U.S. Route 521 Business (US 521 Bus.) is a 3.870 mi business route of US 521 that travels through downtown Lancaster, via Market Street and Main Street. It follows the old US 521 mainline route. At some point, it was relocated to Market Street until the intersection with Barr Street, where it turned left and then right onto Main Street.

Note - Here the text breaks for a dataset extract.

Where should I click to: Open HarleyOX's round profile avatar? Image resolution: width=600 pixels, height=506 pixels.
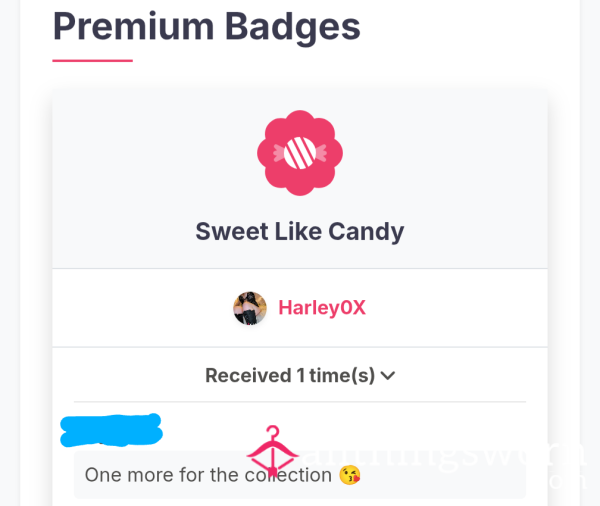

| mi | km | Destinations | Notes |
| 0.000 | 0.000 | US 521 (Kershaw-Camden Highway/Lancaster Bypass) – Heath Springs, Kershaw | Southern terminus |
| 1.440 | 2.317 | Camden–Kershaw Highway north | Southern terminus of Camden–Kershaw Highway; former US 521 Bus. north |
| 1.660 | 2.672 | SC 200 west (Great Falls Highway) – Great Falls | Southern end of SC 200 concurrency |
| 2.270 | 3.653 | SC 903 south (Chesterfield Avenue) – McBee | Northern terminus of SC 903 |
| 2.380 | 3.830 | SC 9 Bus. south (East Arch Street) – Pageland | Southern end of SC 9 Bus. concurrency |
| 2.650 | 4.265 | SC 9 Bus. north (East Meeting Street) – Chester, Charlotte | Northern end of SC 9 Bus. concurrency |
| 2.900 | 4.667 | West Barr Street west / North Main Street south | Former US 521 Bus. south; US 521 Bus./SC 200 turns right. |
| 3.680 | 5.922 | SC 200 east (Liberty Hill Road) to US 521 south – Pageland, Monroe | Northern end of SC 200 concurrency |
| 3.870 | 6.228 | US 521 north / SC 9 (Lancaster Bypass) – Chester, Rock Hill, Charlotte, Chesterfield, Chester, Myrtle Beach, Andrew Jackson State Park | Northern terminus; interchange |
1.000 mi = 1.609 km; 1.000 km = 0.621 mi Concurrency terminus;

==Former special routes==
===Sumter connector===

U.S. Route 521 Connector (US 521) was a 4.7 mi connector route that went east around Sumter along Guignard Drive, connecting to US 15, in the southern end of Sumter. This connector became part of the main route sometime before 2009.

===Lancaster Bypass===

U.S. Route 521 Bypass (US 521 Byp.) was the bypass around downtown Lancaster, until the mainline was realigned in 1965, and the former route was converted into US 521 Business (US 521 Bus.).